▸ **WHAT YOU ARE ASKED TO DO**:
Only an exact copy belongs in the answer: the line with "Click the thin" and every line after it through the end of the records, pictures left out.

▸ **SUPPLIED DATA**:
········

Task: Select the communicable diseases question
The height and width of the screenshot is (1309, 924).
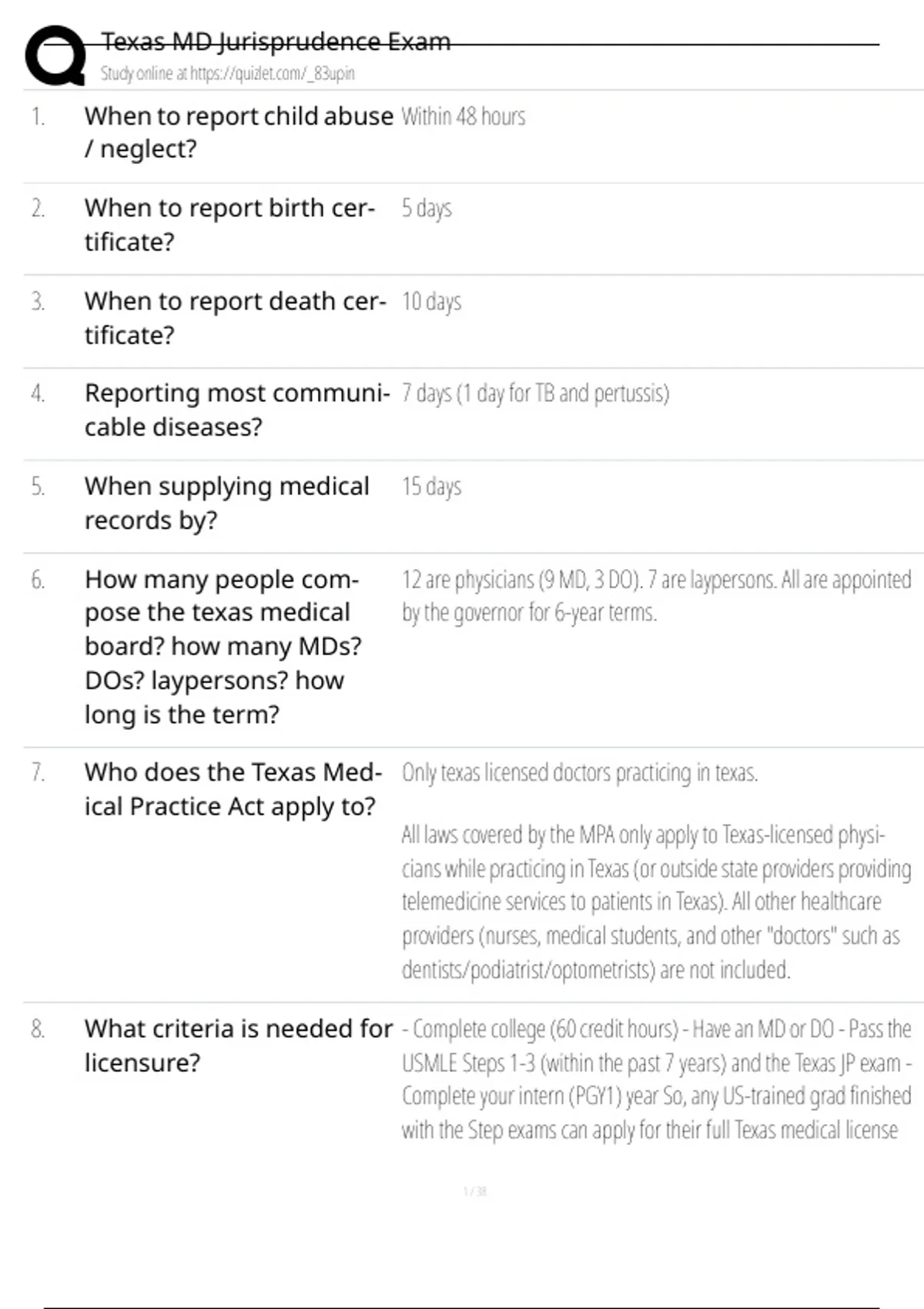Action: point(237,409)
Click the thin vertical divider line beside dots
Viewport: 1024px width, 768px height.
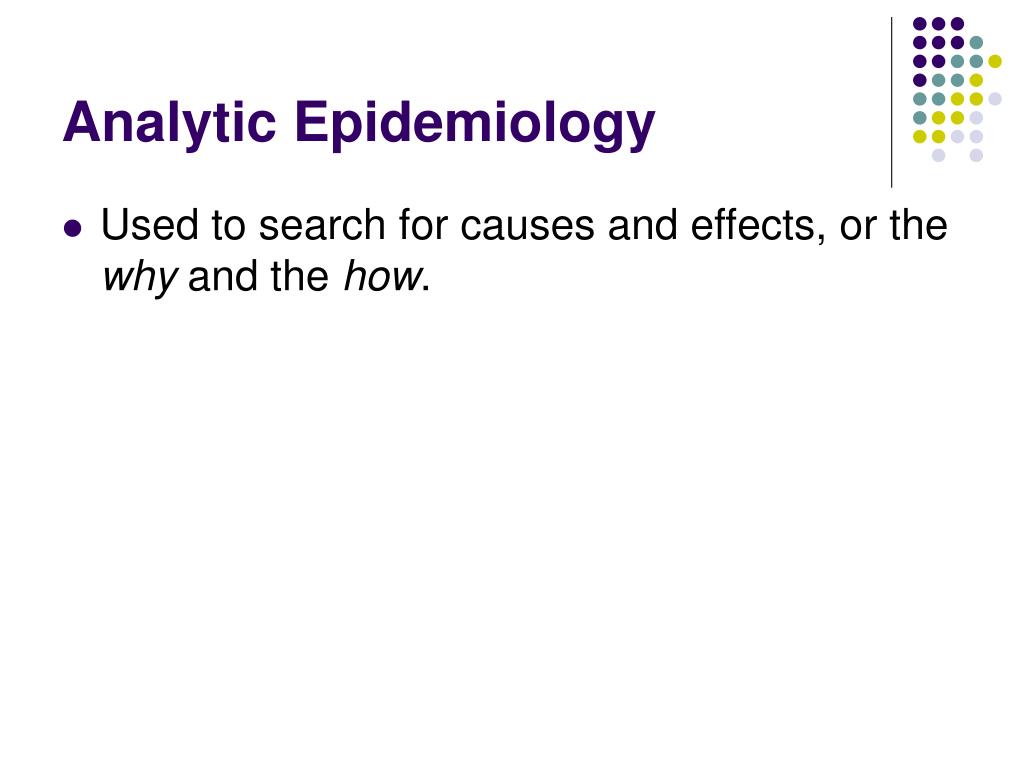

········

▸ **THE COMPLETED TASK**:
Click the thin vertical divider line beside dots
Viewport: 1024px width, 768px height.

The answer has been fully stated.